INSTRUCTIONS:
(a) List the fields that the pharmaceutical company's RADIUS server records for each wireless session, according to the wireless network security text below. Ignore the data that follows it.
(b) Pick up the wireless network security text below at its last sentence and write the next part, leaving the data after it alone.

PROVIDED PASSAGE:

Additionally, even if the attacker somehow obtained the passphrase later (from a different source), previously recorded encrypted sessions cannot be decrypted. Each SAE session generated its own unique encryption key β forward secrecy means the session keys are gone once the session ends.
A law firm of 80 attorneys has a WPA2-Personal network with a single shared passphrase posted on a sign in the reception area. When a paralegal leaves, the IT team must change the passphrase β and tell all 80 attorneys the new one, update every device, and re-configure every printer and conference room device. This happens every few months. More critically, after a laptop was stolen, there was no way to remove that device's network access without changing the password for everyone.
The IT director migrates to WPA3-Enterprise with 802.1X and a RADIUS server integrated with Active Directory. Each attorney authenticates with their individual AD username and password. The 802.1X flow: the attorney's laptop (Supplicant) presents credentials to the access point (Authenticator), which forwards them to the RADIUS server (Authentication Server). RADIUS validates against AD and returns an Access-Accept with a VLAN assignment attribute. The AP opens the port.
When the next paralegal leaves: the IT team disables the AD account. The departed employee's credentials are immediately rejected by RADIUS. No one else's access is affected. The stolen laptop β if it can't produce valid credentials β is denied network access immediately. The passphrase-on-a-sign problem is eliminated entirely.
A pharmaceutical company's RADIUS server logs all wireless sessions via accounting: username, session start, session end, bytes transferred, and assigned VLAN. A security analyst reviewing the past month's logs notices an anomaly in the accounting data: a researcher's account shows wireless sessions between 02:00 and 04:00 on three consecutive nights β outside all normal working hours β with unusually high data transfer volumes (8β12 GB per session). The researcher's normal pattern is 8:00β18:00 with under 500 MB per day.
The RADIUS accounting records are the first indicator. They do not show what data was transferred β but the combination of unusual hours, high volume, and repetition triggers an investigation. Reviewing network logs from those sessions confirms large file transfers to an external IP. The RADIUS accounting log time-stamps allow investigators to correlate the wireless sessions with network flow records, identifying the specific transfers.

INFORMATION PROVIDED:
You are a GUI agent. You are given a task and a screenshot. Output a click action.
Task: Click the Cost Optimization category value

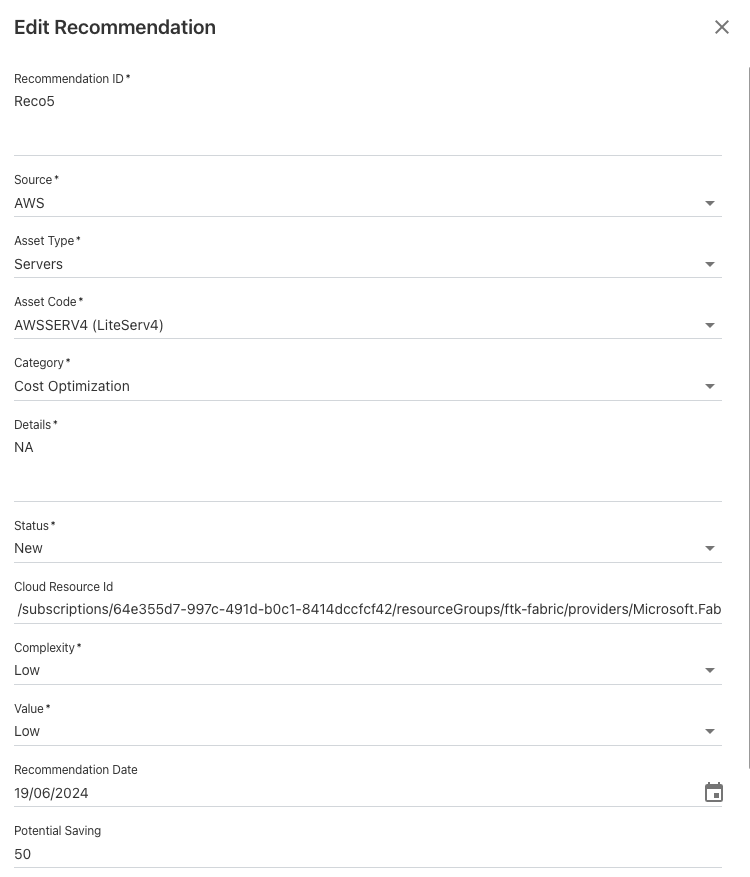point(72,387)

RESPONSES BY ITEM NUMBER:
(a) username, session start, session end, bytes transferred, assigned VLAN

(b)
Without RADIUS accounting, this behavior would have been invisible. The shared-password model (WPA3-Personal) would show only that "some device" connected β with no association between the traffic and a specific user identity.
A university IT team is designing 802.1X wireless authentication for 25,000 students and 3,000 faculty. They evaluate three EAP options:
EAP-TLS: Requires issuing client certificates to all 28,000 users and managing certificate lifecycle (issuance, renewal, revocation). Faculty devices are university-managed β IT can push certs. Student devices are personal β 28,000 different device types from 28,000 individuals. Certificate deployment and ongoing management at this scale with unmanaged personal devices is impractical.
PEAP (Protected EAP with MSCHAPv2): Requires only a server-side certificate on the RADIUS server. Students authenticate with their existing university credentials (username/password) through a TLS tunnel established using the server cert. IT deploys one certificate (the RADIUS server cert). Students use existing credentials. The university's CA signs the RADIUS cert; students' devices trust it after initial configuration. Manageable at scale.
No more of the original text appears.